上町方面には海軍病院、東京湾要塞司令部や陸軍の重砲兵連隊などが置かれた。
また、柏木田遊郭などの遊興の場所もできてきた。それにつれて御用商人や工廠の人達の住宅や商店が出来て上町界隈は発達してきた。
そんな上町にある建物には看板建築と言われている商店が多く残っている。
看板建築とは切妻屋根などの和風家屋で、道路に面した前面を立て板状に立ち上げ、銅板やモルタルなどで装飾的に見せながら防火の役目を果たしている建築様式のこと。
「みどり屋」と「さんき」が有名である。
みどり屋
看板建築でも一際目を引く商店で、お祭り用品を扱っている。欄間の色ガラス、漆塗りの柱、ショーケースなども当時のままだという。金庫があるのだが建物と一体になっているらしい。しかも鍵を紛失してしまって建物を一部壊さなければ開けられないという。中には何が入っているのかな?
さんき
みどり屋の並びにある三階建てのアンテークショップである。元は旅館だが、各階の銅板の戸袋模様が見事である。
東中里町内会館
バルコニー部分が修理されているというが、洋風のデザインを採り入れた町内会館は珍しい。
船津眼科医院
レリーフが美しい洋風建築。袴越屋根が特徴的で裏側は昔は洋風下見板貼りだったが今では鋼板型板を張った塔状の張り出しがある。昔は風見鶏があったが今はない。ちなみにワタクシはここで視力検査をやってメガネをかけだしたのである。
(写真は後日掲載予定)
榎本写真館
スクラッチタイル張りにアーチ窓が美しい。
豊島小学校のご用達写真館である。
横須賀上町教会
めぐみ幼稚園と言った方がこの界隈ではとおる。
昭和6(1931)年竣工の木造教会。設計はヴォーリスの最後の弟子と言われている横田末吉で横須賀市は民間で唯一の国登録有形文化財である。
教会内部も調度品も当時のままでステンドグラスも美しい。リードオルガンは大正末の建造で現役で活躍している。
実はワタクシのムスメがここに通っていた。
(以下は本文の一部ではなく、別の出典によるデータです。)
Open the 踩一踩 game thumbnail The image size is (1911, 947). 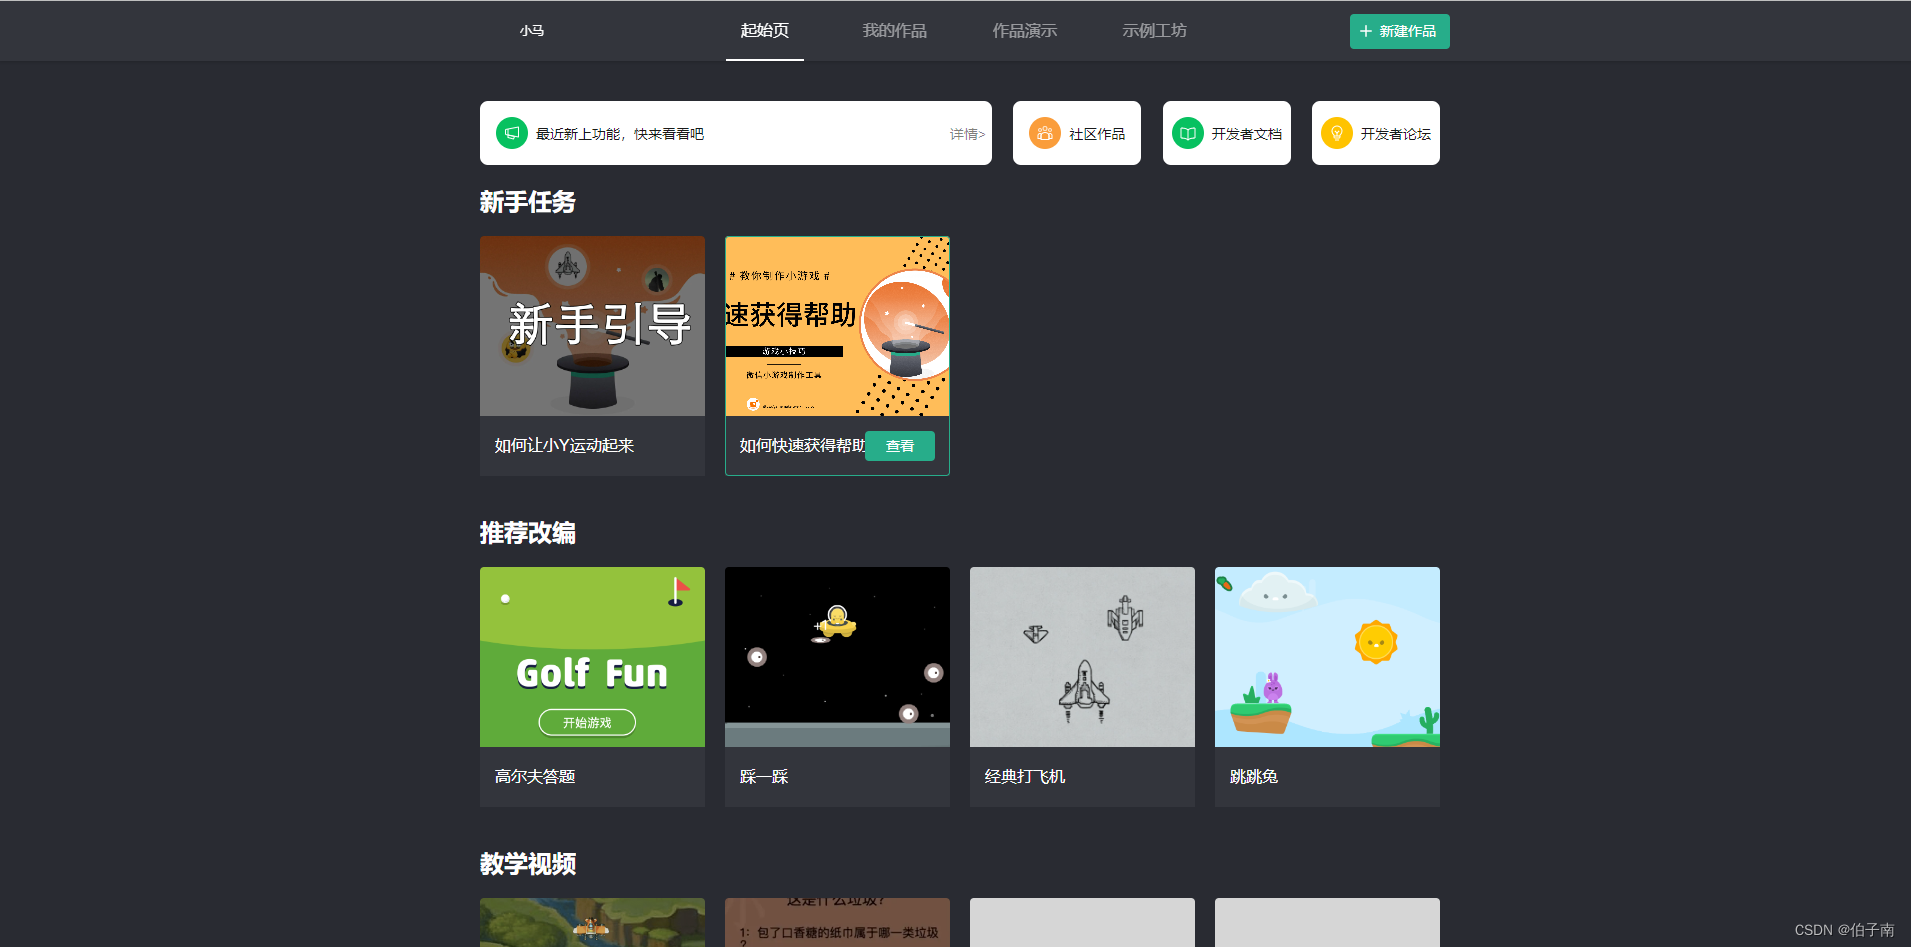[x=836, y=656]
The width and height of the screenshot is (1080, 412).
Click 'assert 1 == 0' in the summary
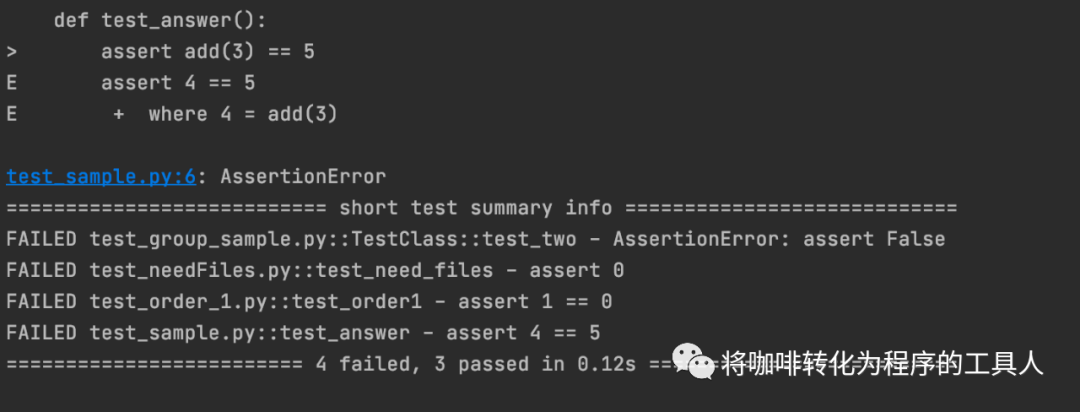point(535,302)
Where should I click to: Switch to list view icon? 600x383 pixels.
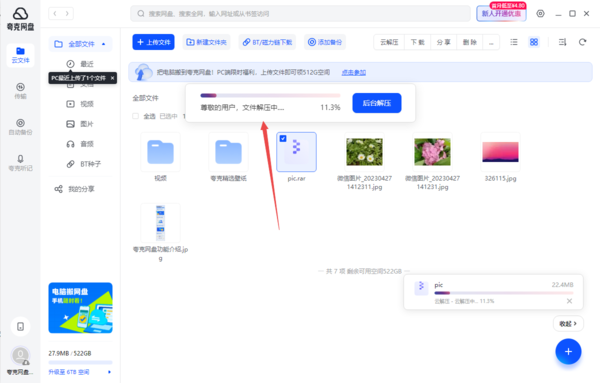point(514,42)
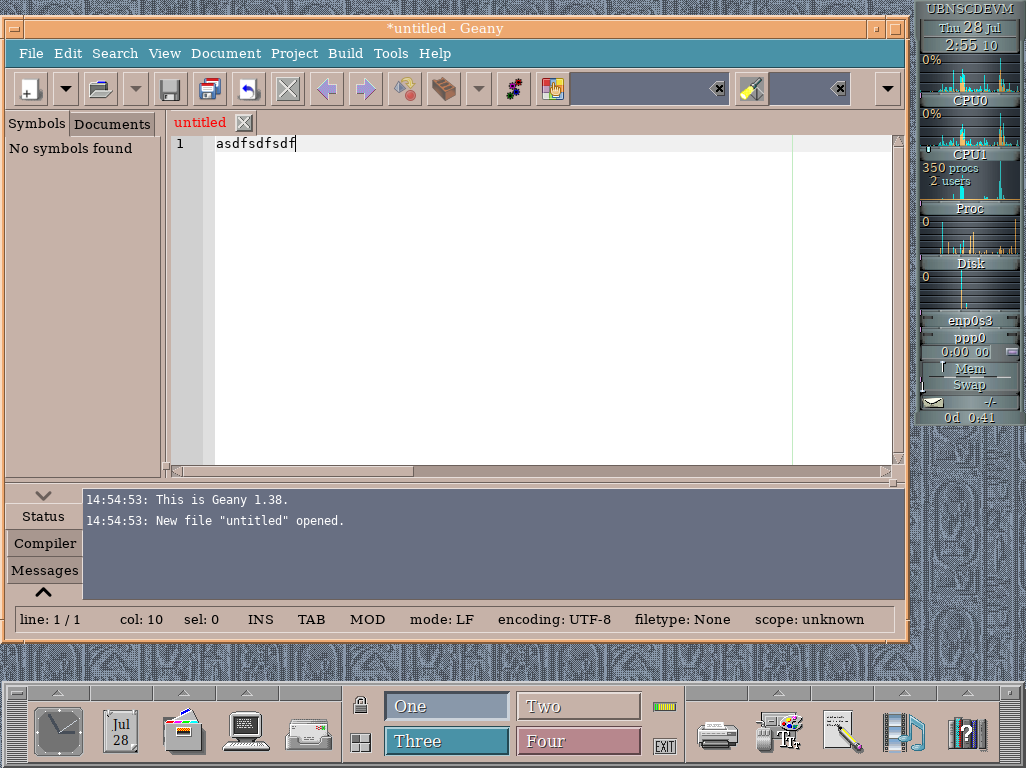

で、当時園長さんから「ヴォーリスって建築家ご存知ですか?」と尋ねれたことがあるが恥ずかしながら当時のワタクシは知らなかった。話を聞くとこの教会はヴォーリスの最後の弟子が設計したものらしい、ということが調査で分かったという。
そして、その後国登録有形文化財になってしまった。
リードオルガンは定期演奏会があり、今でもその美しい音色を聴かせてくれる。
小松原医院
白い下見板張りの外壁と縦長の昇降式の窓が古風な医院の雰囲気を出している。
花田眼科医院
上町ではないが小松原医院のすぐ隣には
丸窓が印象的な医院があった。
八百幸本店
これも上町ではないが花田眼科医院の向かいに建っている出桁造りの八百屋である。